Текст интервью =
Что же будет с родиной?

– Возвращаясь к историческим параллелям – можно ли провести их вперед и дать прогноз: что ждет Россию в будущем? Крушение системы, как при развале СССР?

– Не исключено. Возможно, усилятся авторитарные тенденции, которые выльются в форму диктатуры, не столько единоличной, сколько корпоративной. В экономике это уже заметно – идет реприватизация, малый бизнес поглощается крупным, в столице, к примеру, не осталось ни ларьков, ни рынков – сплошные сети супермаркетов. Такая безальтернативность и стремление корпораций монополизировать все, начиная с магазинов, заканчивая властью, – это, конечно, опасно и в конечном итоге может спровоцировать очередную революцию. Однако есть и оптимистичный вариант.

– Какой же?

– Надеюсь, Россия поймет важность гражданского общества и демократических свобод. Пока мы пассивны и аполитичны. Это нормально: мы наконец-то получаем удовольствие от жизни, одеваемся по моде, ездим куда хочется – нам нужно насытиться. Потом мы непременно вновь начнем участвовать в судьбах страны так же, как, например, американцы. Там увлекательнейшая президентская кампания! Женщина, черный, военный летчик – и никому не безразлично, кто победит! Каждый знает, что от его выбора реально зависит многое. Хотелось бы, чтобы и у нас так было. В конце концов, людям присущ здравый смысл, а демократия – это самая здравая форма правления, мы должны к ней прийти.

Россия для иностранцев

– Вы много преподаете за границей. Есть принципиальные различия между российскими и иностранными студентами?

– Безусловно! Я обожаю российских студентов, особенно в провинции – столько умных глаз не увидишь нигде! Японцы – те аккуратно записывают, кивают, но их кивки означают, что они слушают, и отнюдь не означают, что слышат и понимают. Американцы въедливые – хотят за свои деньги получить максимум. Итальянцы... Это анекдот! Я в аудитории изнемогаю от жары, прошу открыть окно, а они: «Вы что! На улице всего плюс пятнадцать – мороз!». Пришлось читать лекцию в поту, в мыле да еще перепачканному с ног до головы мелом. Для иностранцев же каждый термин нужно записывать на доске – на слух не воспринимают. И, конечно, разность менталитетов сказывается – многие вещи не понятны, как ни растолковывай! В Германии я так и не смог объяснить, что такое бездорожье, – меня спрашивали: «Если это дорога, то почему по ней трудно ехать, а если это не дорога, то почему там ездят?»

– В целом на Западе интерес к России велик?

– Он поубавился. Поскольку мы не так могущественны и страшны, то мы и не так интересны – настало время интересоваться Китаем и исламскими государствами. Но все-таки в России остается немало привлекательного: наша литература, наши женщины, наши душевные посиделки за полночь, а главное – ощущение жизни у бездны на краю. На Западе жизнь упорядоченная, предсказуемая. В России – совсем иначе, и находятся фанатики, которые летят сюда, как пчелы на мед. Я знаю одного американца, влюбленного в Саратов. Он без дураков говорит: «Хочу быть похороненным на саратовском кладбище».

Во власти страсти

– Сложно ли заниматься популяризацией науки и, в частности, истории на телевидении?

Задание = Перепишите из интервью без изменений фрагмент от «Что же будет» до «и оптимистичный вариант.». Записи — отдельный материал, к интервью они не относятся.

Исходные данные =
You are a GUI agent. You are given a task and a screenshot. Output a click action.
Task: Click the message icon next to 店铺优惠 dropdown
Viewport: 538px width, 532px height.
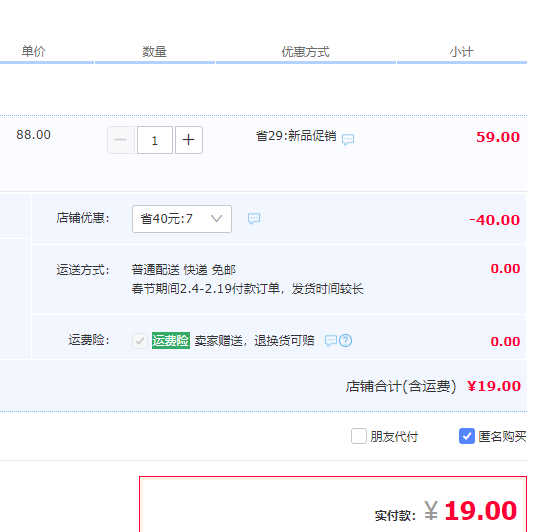pyautogui.click(x=254, y=218)
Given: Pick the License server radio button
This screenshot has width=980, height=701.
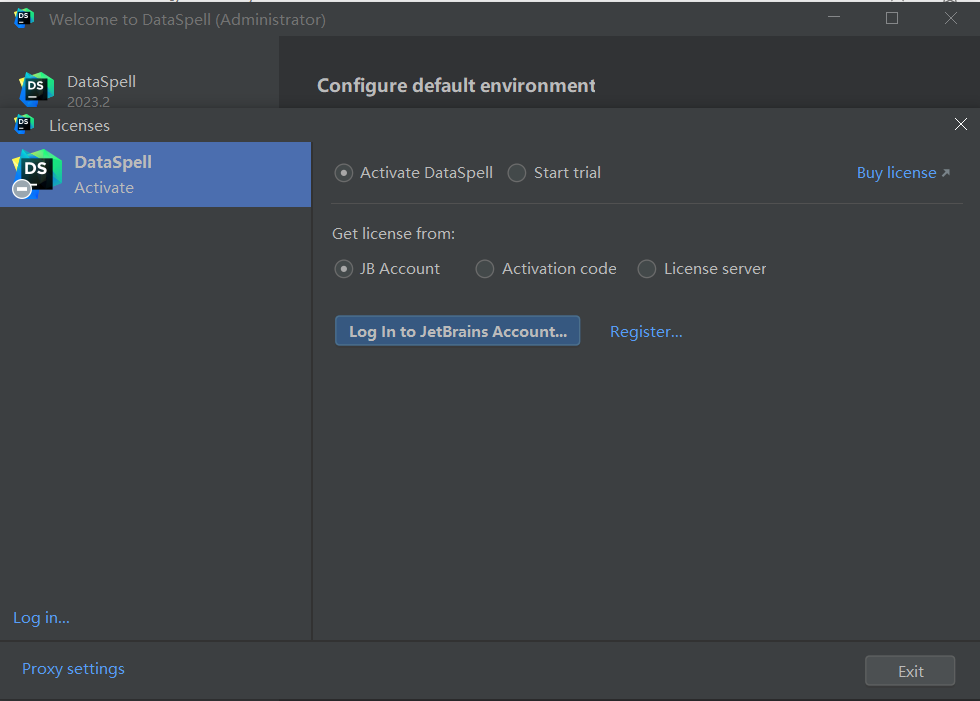Looking at the screenshot, I should [647, 269].
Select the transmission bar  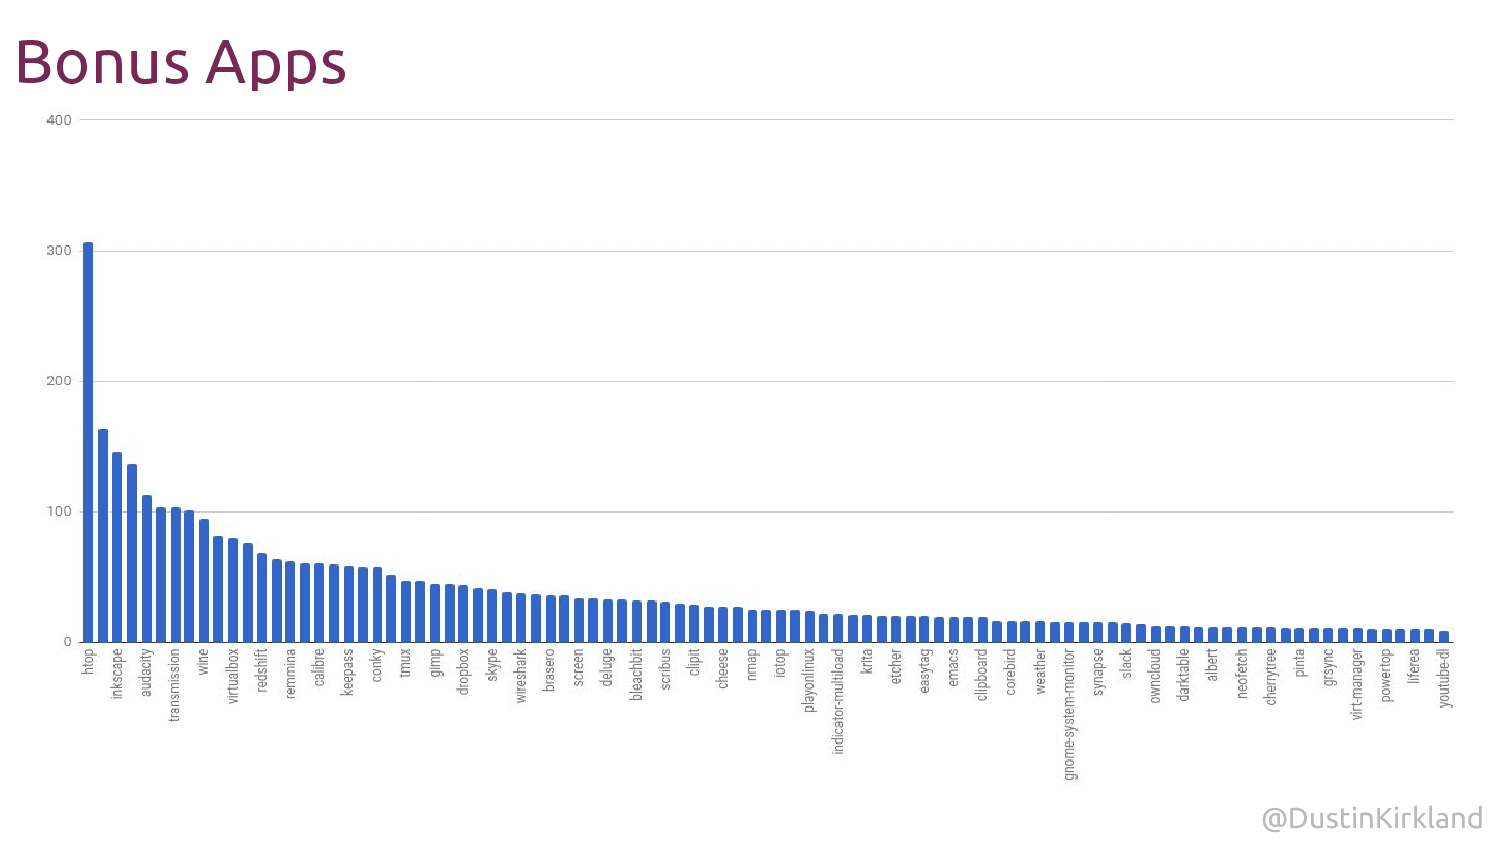[x=175, y=575]

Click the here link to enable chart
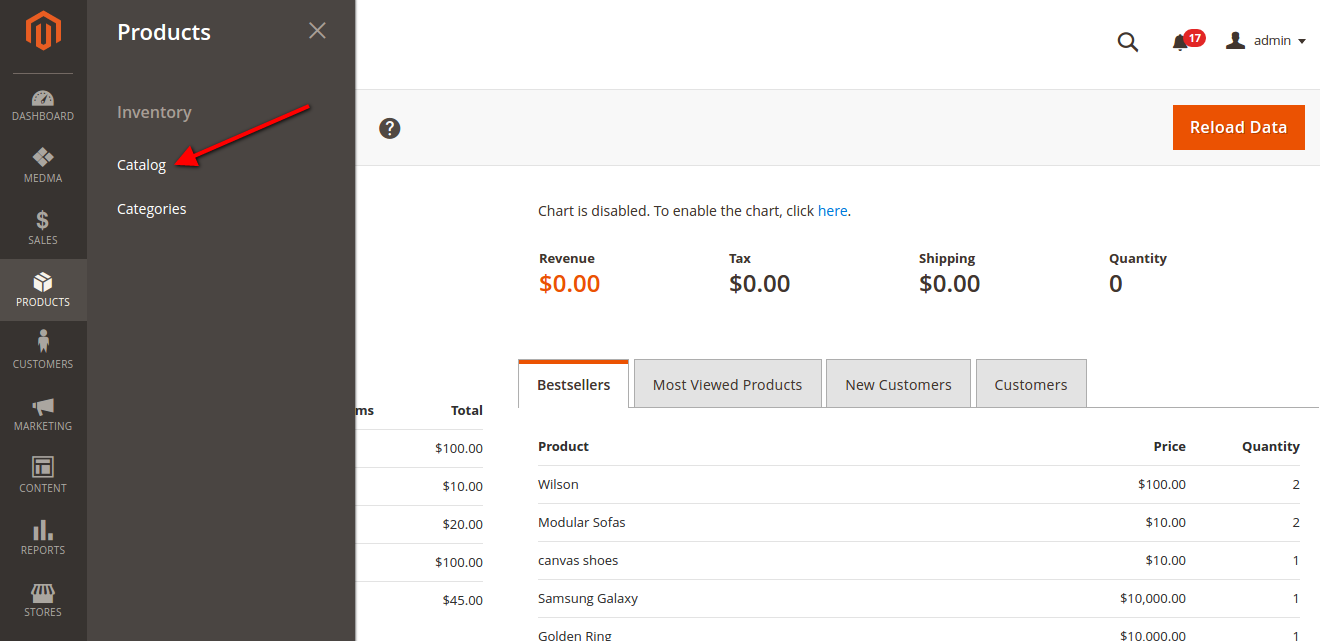(x=833, y=210)
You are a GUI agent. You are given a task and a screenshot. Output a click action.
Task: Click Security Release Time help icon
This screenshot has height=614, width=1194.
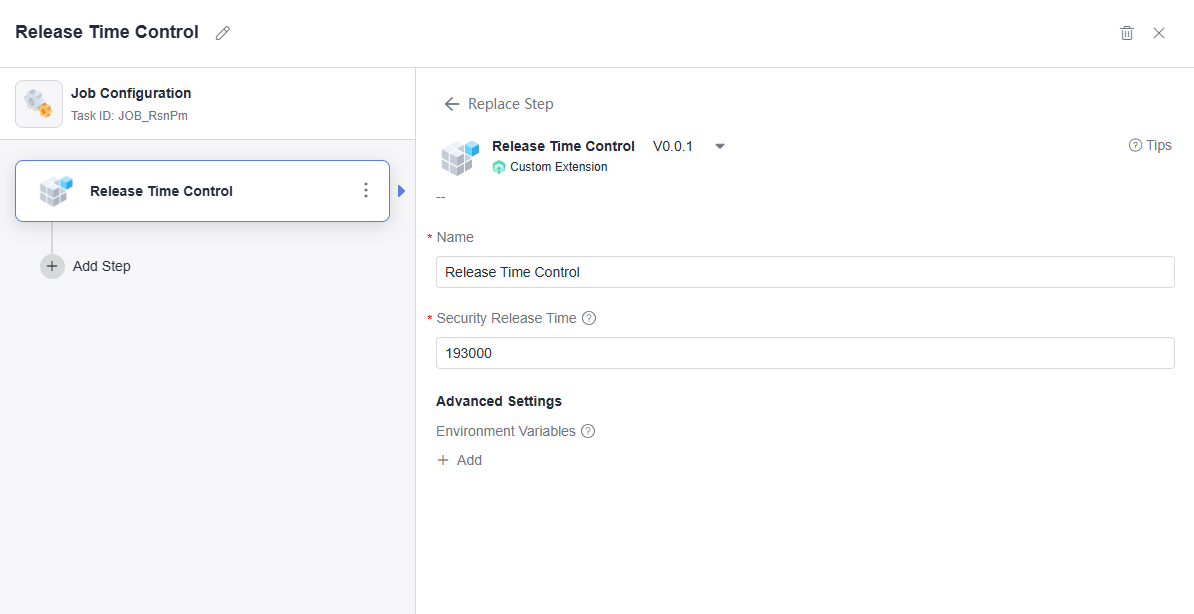(589, 318)
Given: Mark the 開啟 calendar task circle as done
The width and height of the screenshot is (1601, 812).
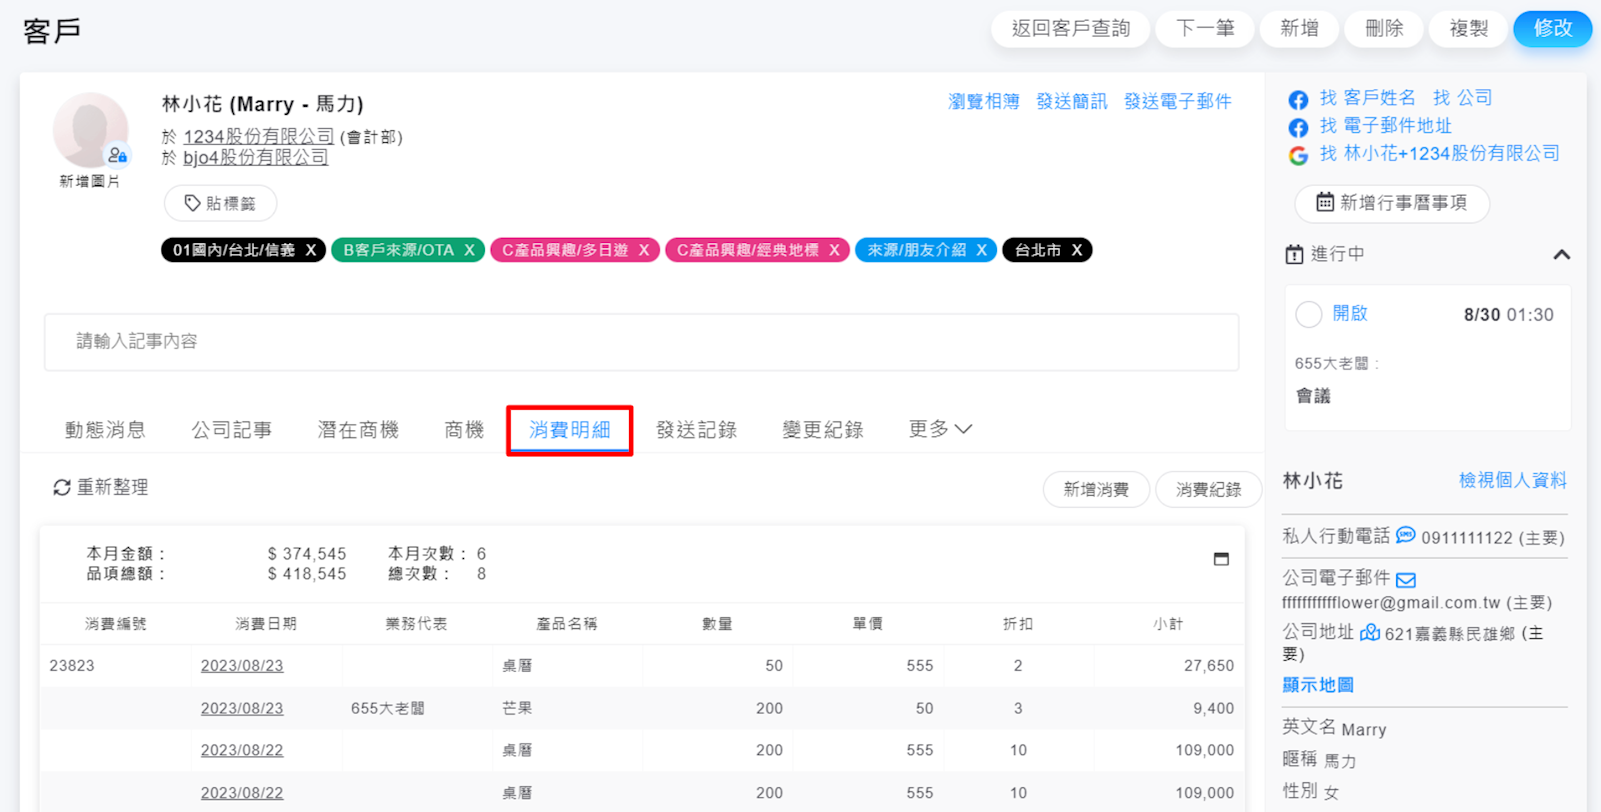Looking at the screenshot, I should tap(1308, 314).
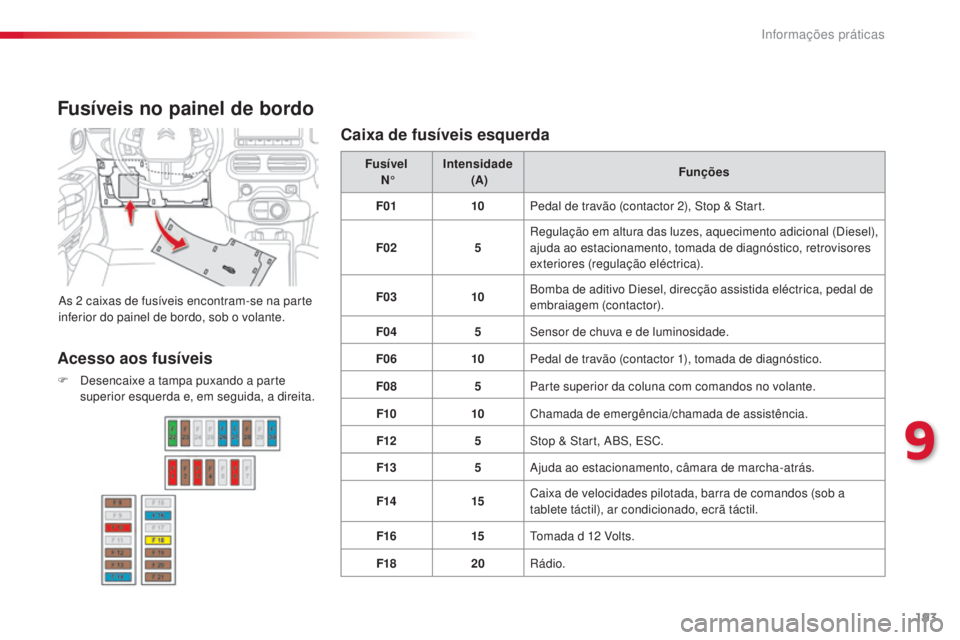Click the Rádio function cell for F18
This screenshot has width=960, height=640.
tap(703, 563)
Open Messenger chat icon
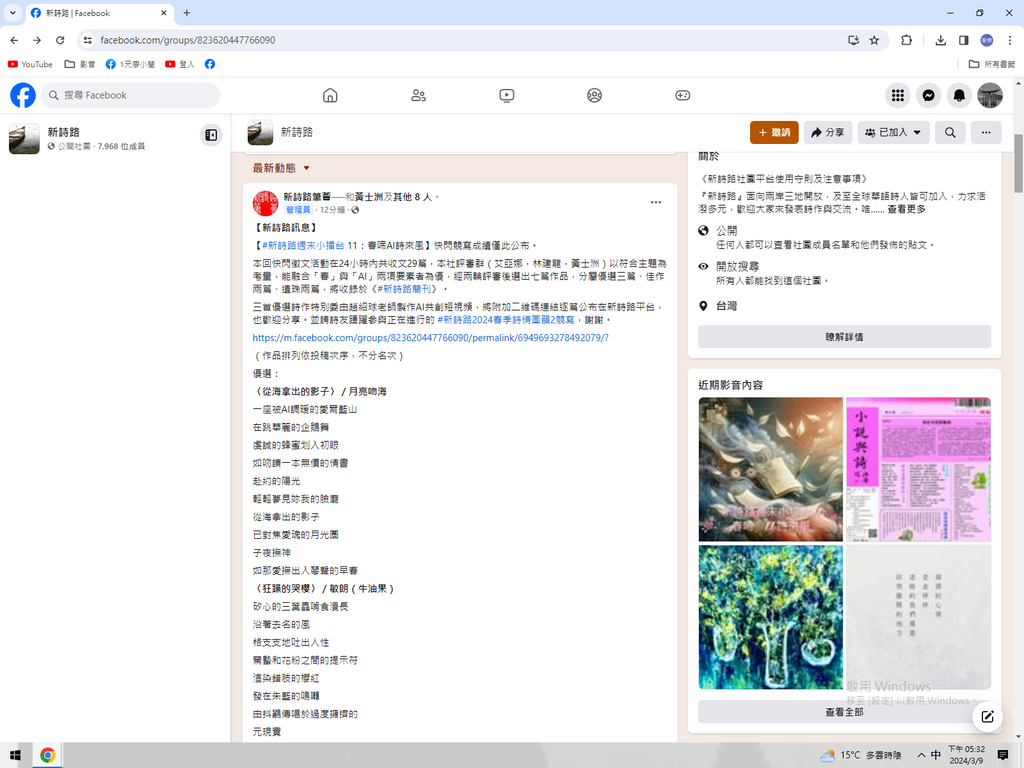Viewport: 1024px width, 768px height. (928, 95)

Ответ =
Что же будет с родиной?

– Возвращаясь к историческим параллелям – можно ли провести их вперед и дать прогноз: что ждет Россию в будущем? Крушение системы, как при развале СССР?

– Не исключено. Возможно, усилятся авторитарные тенденции, которые выльются в форму диктатуры, не столько единоличной, сколько корпоративной. В экономике это уже заметно – идет реприватизация, малый бизнес поглощается крупным, в столице, к примеру, не осталось ни ларьков, ни рынков – сплошные сети супермаркетов. Такая безальтернативность и стремление корпораций монополизировать все, начиная с магазинов, заканчивая властью, – это, конечно, опасно и в конечном итоге может спровоцировать очередную революцию. Однако есть и оптимистичный вариант.